- _Data listing_
______

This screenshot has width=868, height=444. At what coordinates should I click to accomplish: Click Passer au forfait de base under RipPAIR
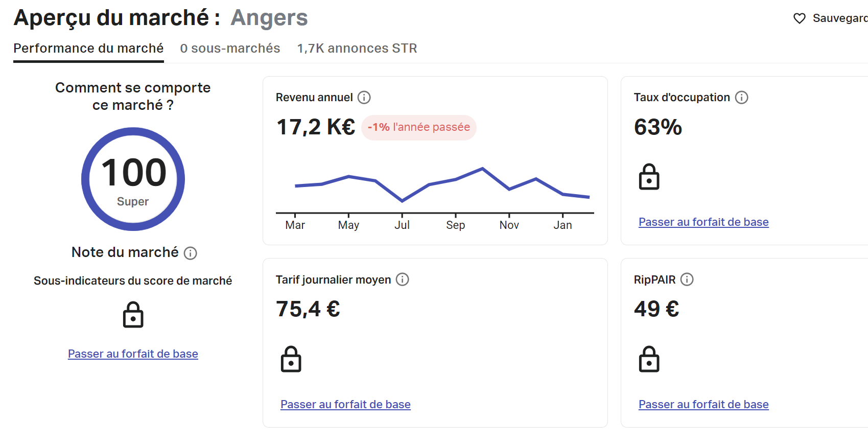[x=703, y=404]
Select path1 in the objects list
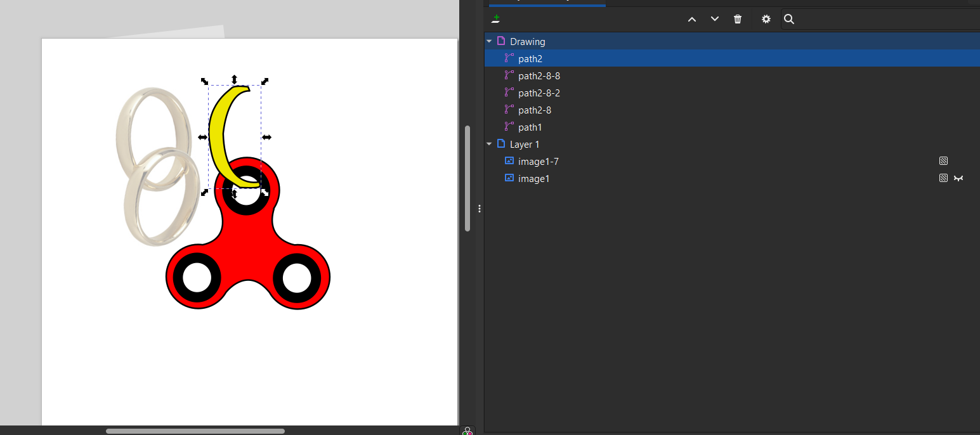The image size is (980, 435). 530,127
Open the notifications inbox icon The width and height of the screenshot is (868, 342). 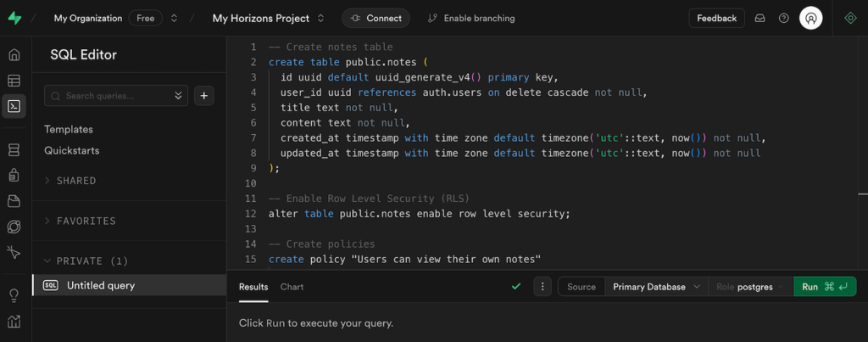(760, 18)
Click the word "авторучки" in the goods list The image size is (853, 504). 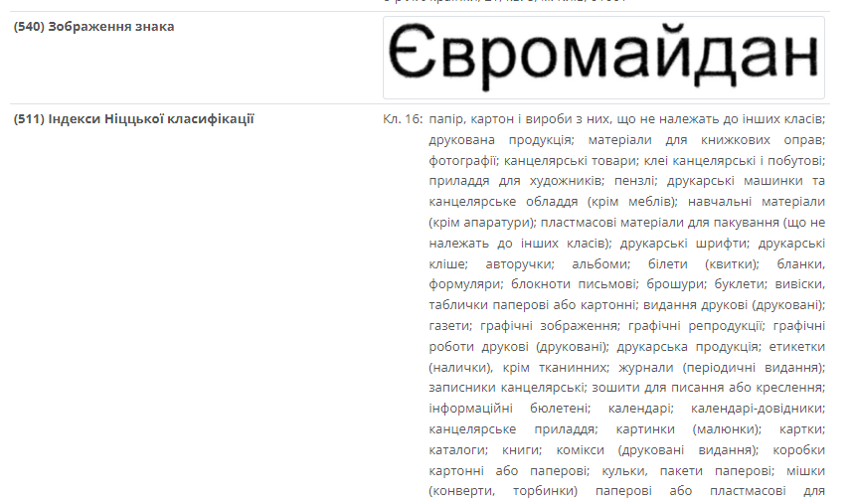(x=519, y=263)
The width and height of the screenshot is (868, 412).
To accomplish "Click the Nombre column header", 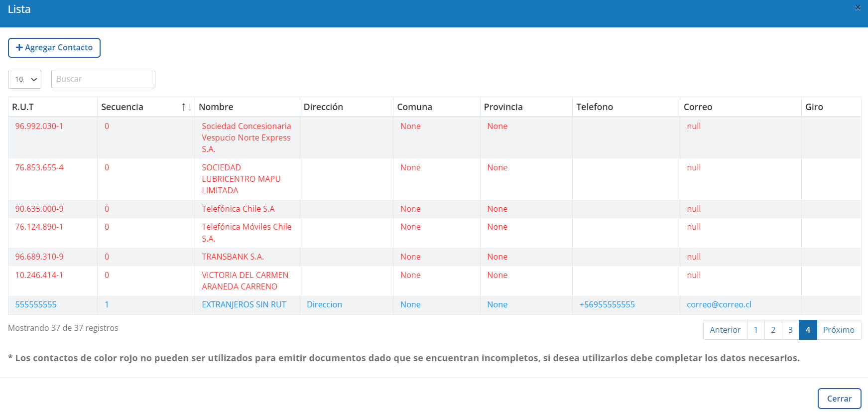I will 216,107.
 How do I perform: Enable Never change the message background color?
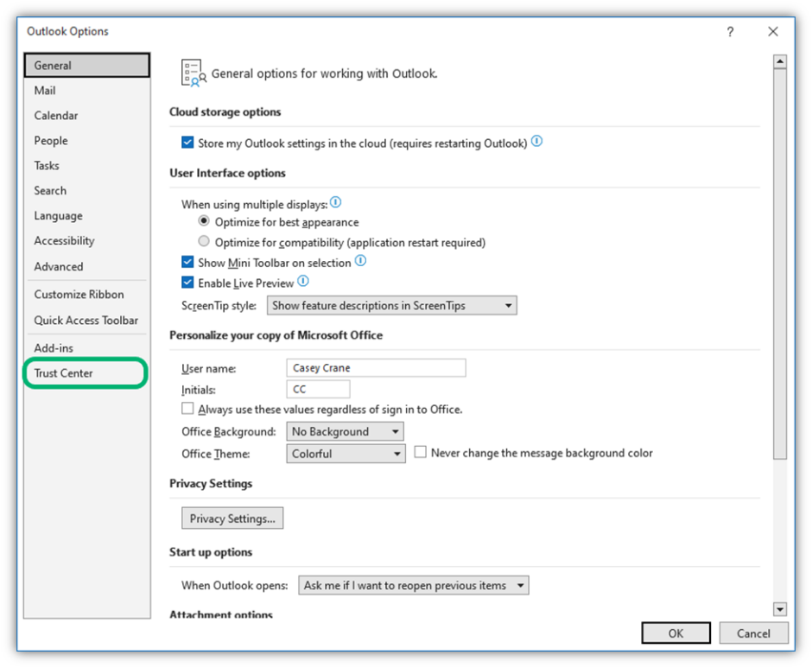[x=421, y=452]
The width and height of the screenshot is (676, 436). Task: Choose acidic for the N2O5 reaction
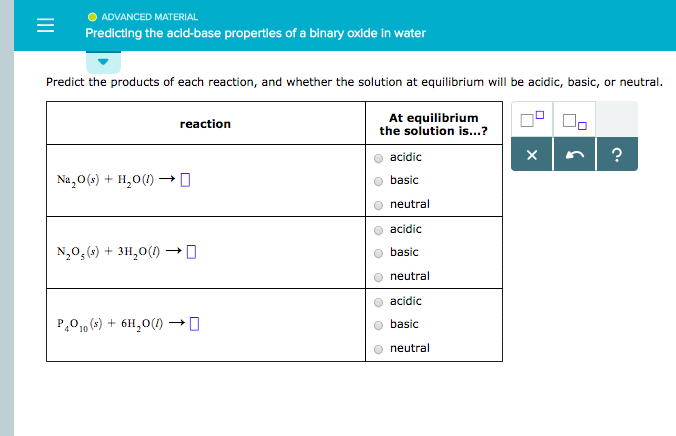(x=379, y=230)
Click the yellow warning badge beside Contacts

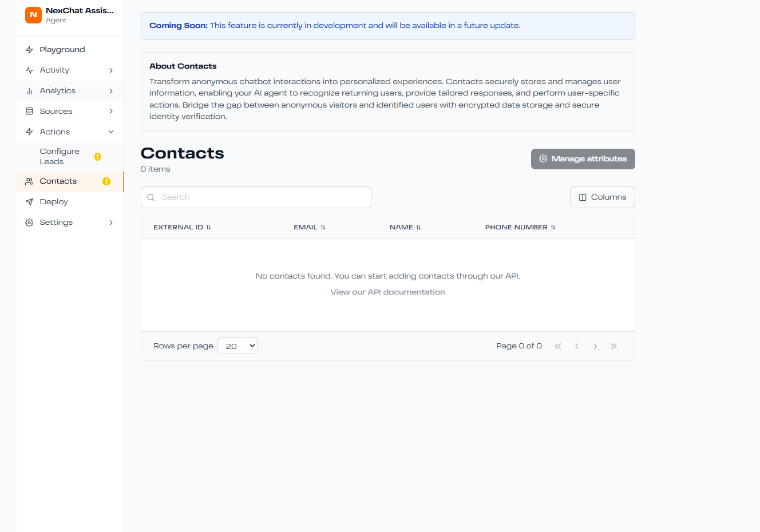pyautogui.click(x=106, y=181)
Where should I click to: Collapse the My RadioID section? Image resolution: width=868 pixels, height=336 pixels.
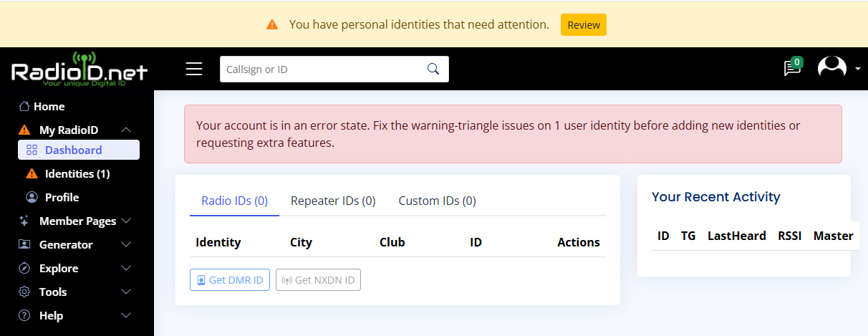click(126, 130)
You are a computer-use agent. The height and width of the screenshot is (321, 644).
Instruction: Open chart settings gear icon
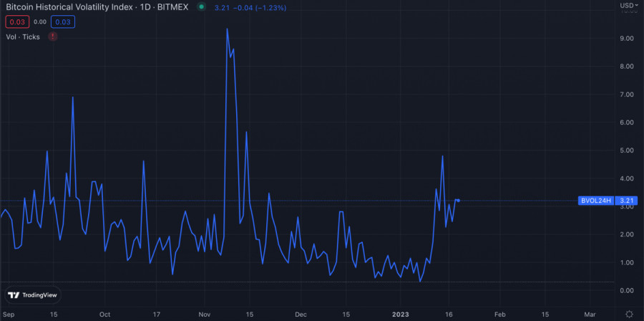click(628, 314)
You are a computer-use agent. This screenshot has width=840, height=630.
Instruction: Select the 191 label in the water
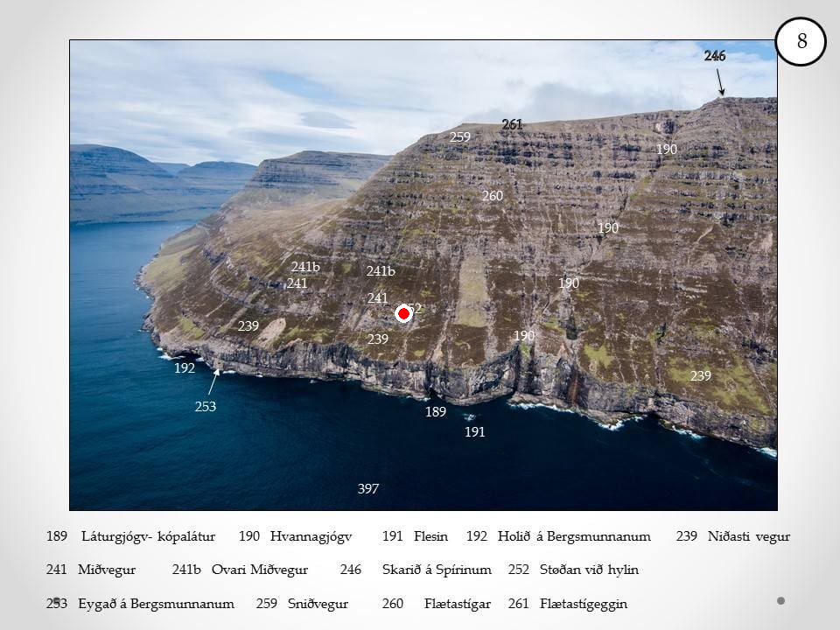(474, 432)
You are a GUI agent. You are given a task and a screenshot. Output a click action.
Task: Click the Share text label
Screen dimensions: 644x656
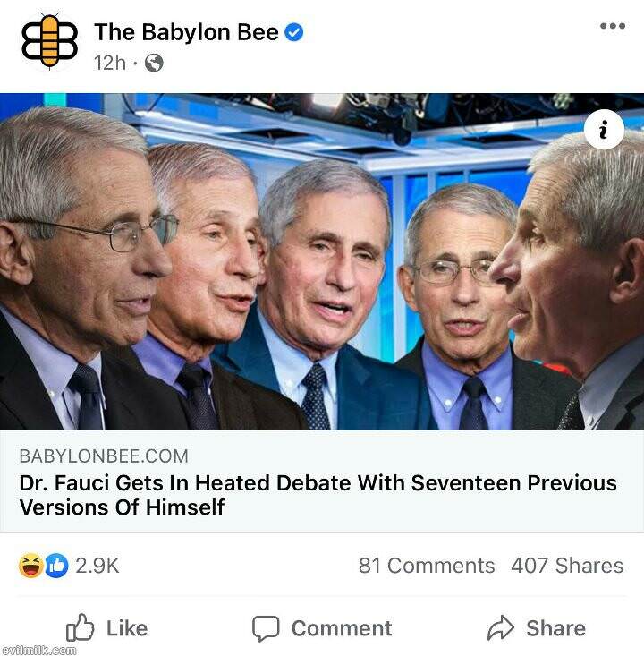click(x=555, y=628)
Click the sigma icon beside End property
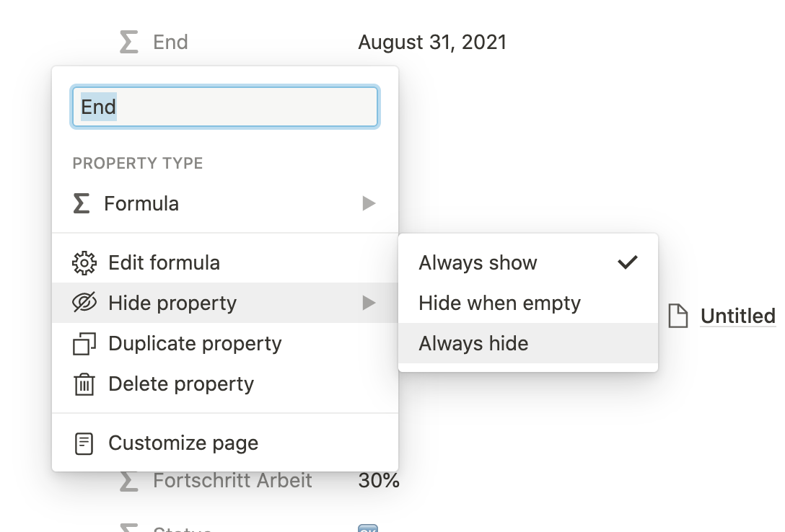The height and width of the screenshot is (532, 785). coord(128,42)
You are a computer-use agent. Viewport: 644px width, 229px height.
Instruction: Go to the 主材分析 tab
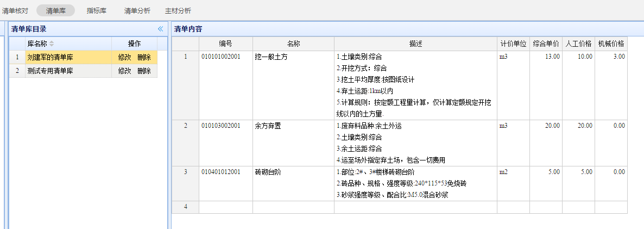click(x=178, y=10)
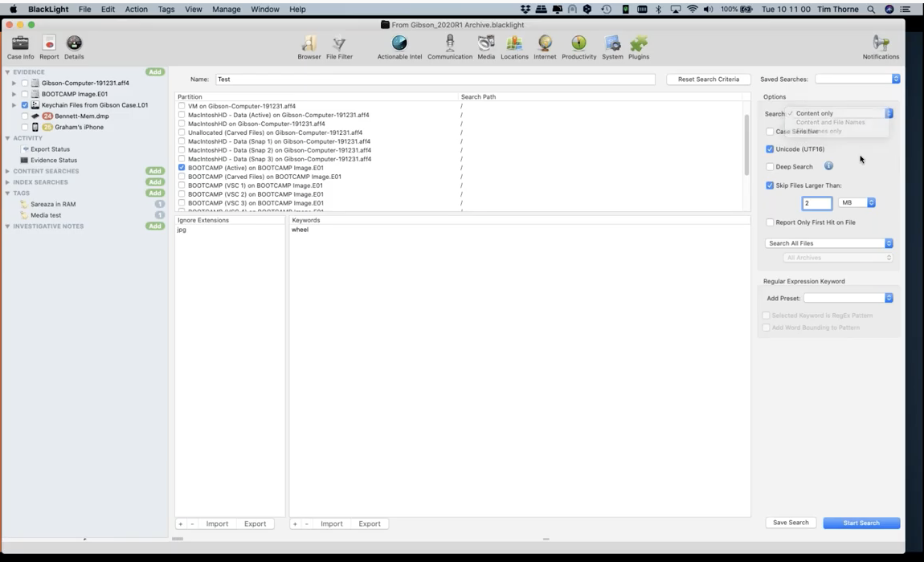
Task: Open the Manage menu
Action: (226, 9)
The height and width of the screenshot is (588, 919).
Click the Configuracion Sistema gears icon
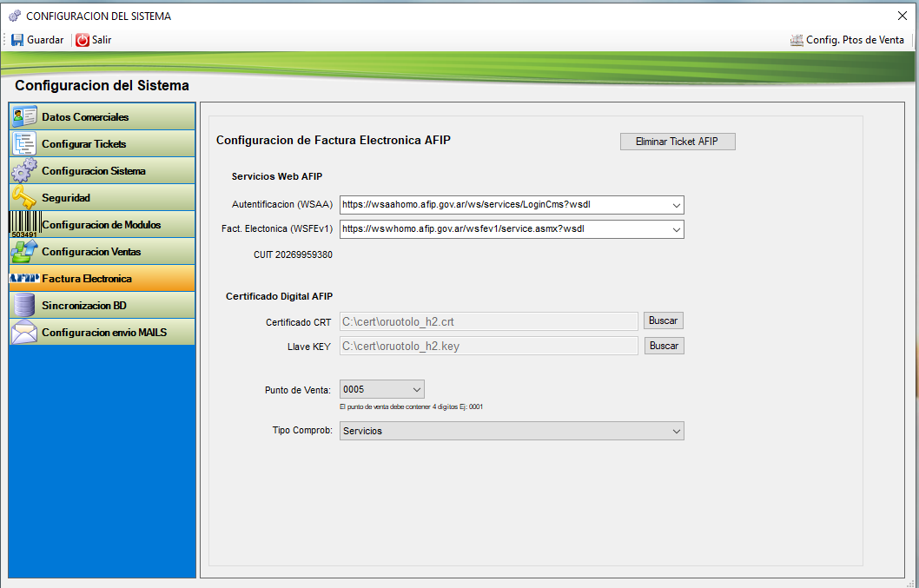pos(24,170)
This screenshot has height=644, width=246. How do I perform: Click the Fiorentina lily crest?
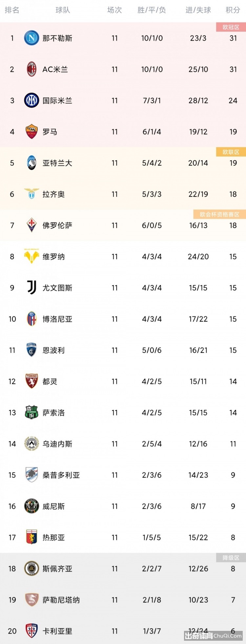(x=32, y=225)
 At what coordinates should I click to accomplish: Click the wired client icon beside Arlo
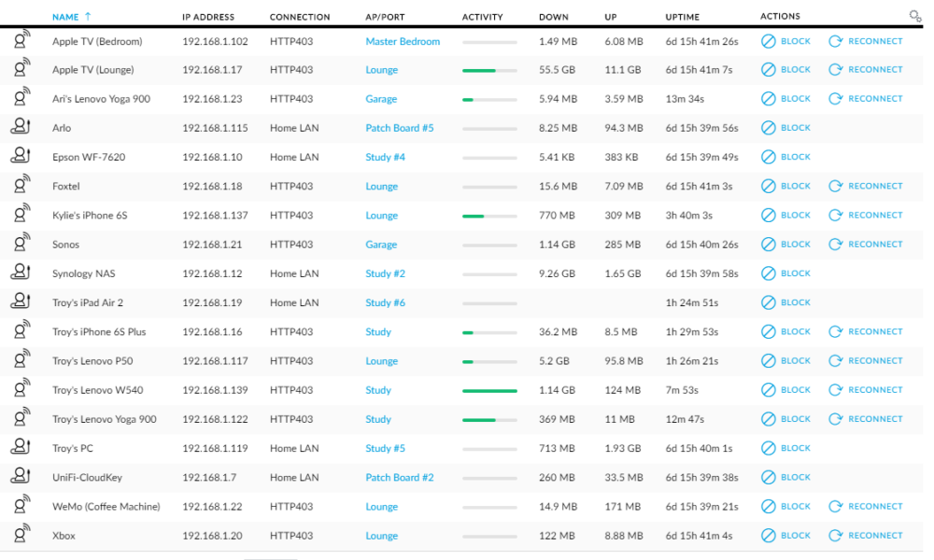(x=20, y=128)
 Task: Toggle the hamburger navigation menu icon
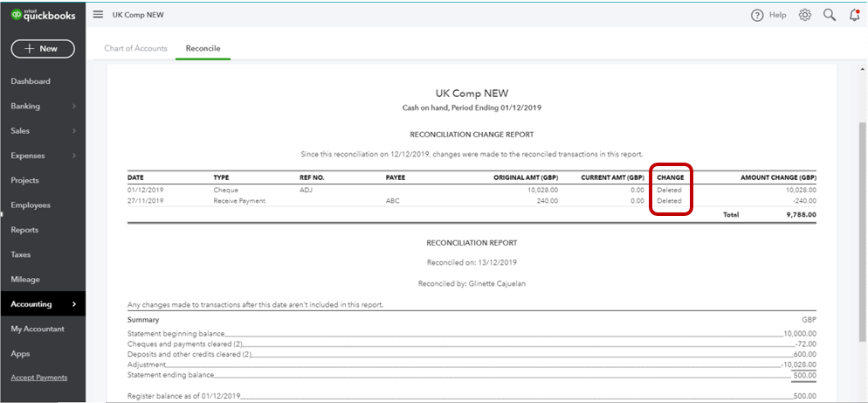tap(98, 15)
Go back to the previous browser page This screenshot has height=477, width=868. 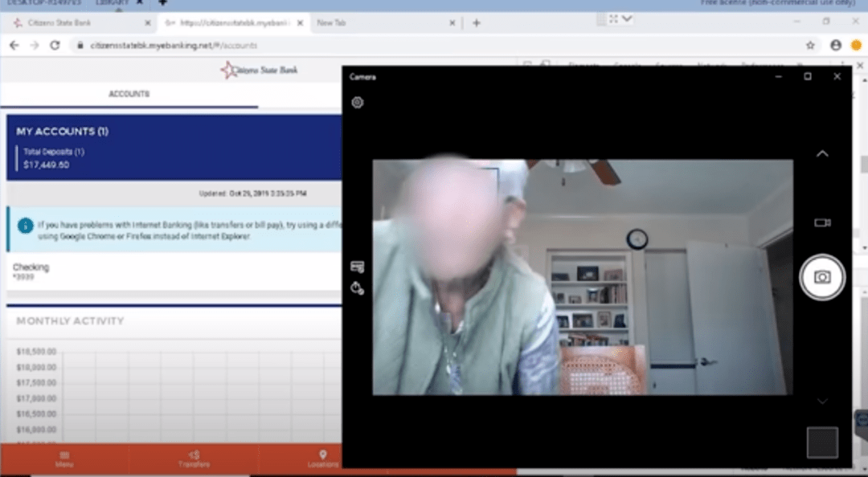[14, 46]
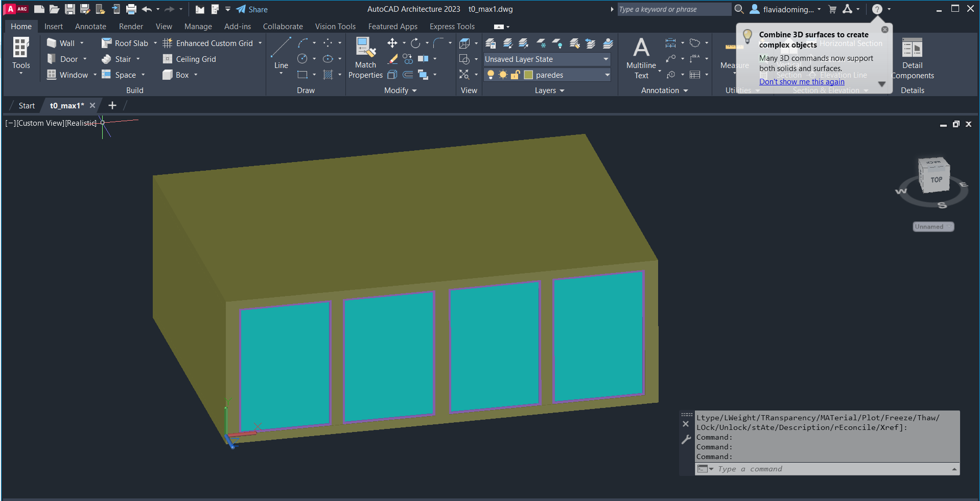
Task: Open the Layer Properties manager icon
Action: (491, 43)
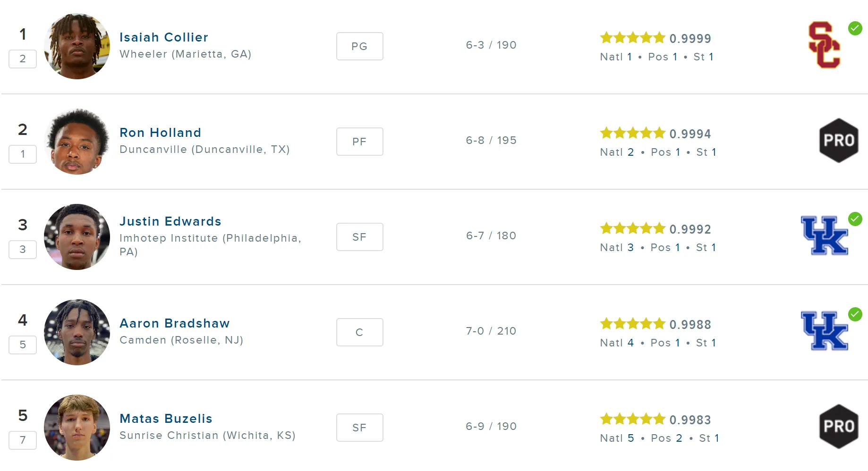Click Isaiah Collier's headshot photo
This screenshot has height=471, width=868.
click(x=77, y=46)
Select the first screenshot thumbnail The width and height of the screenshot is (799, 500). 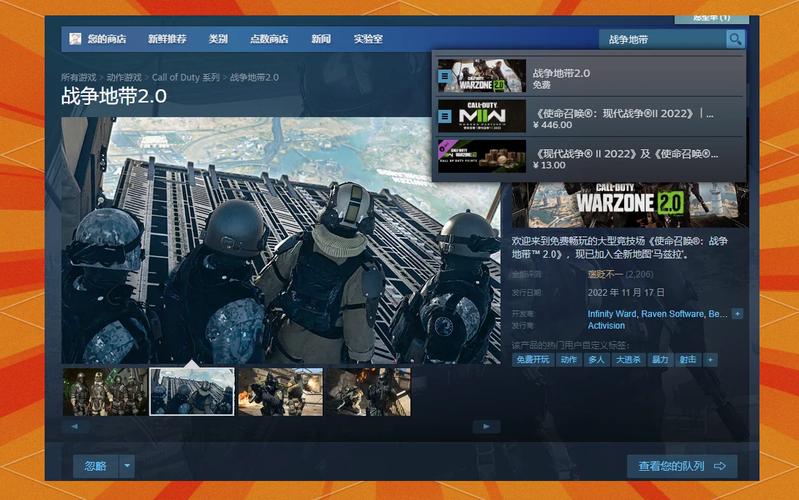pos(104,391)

______

Using the records above, list each line that includes "computer".

- _Exercise result_
You are a computer-use agent. The height and width of the screenshot is (321, 644).
You are a computer-use agent. This screenshot has width=840, height=630.
You are a computer-use agent. Viewport: 644px width, 229px height.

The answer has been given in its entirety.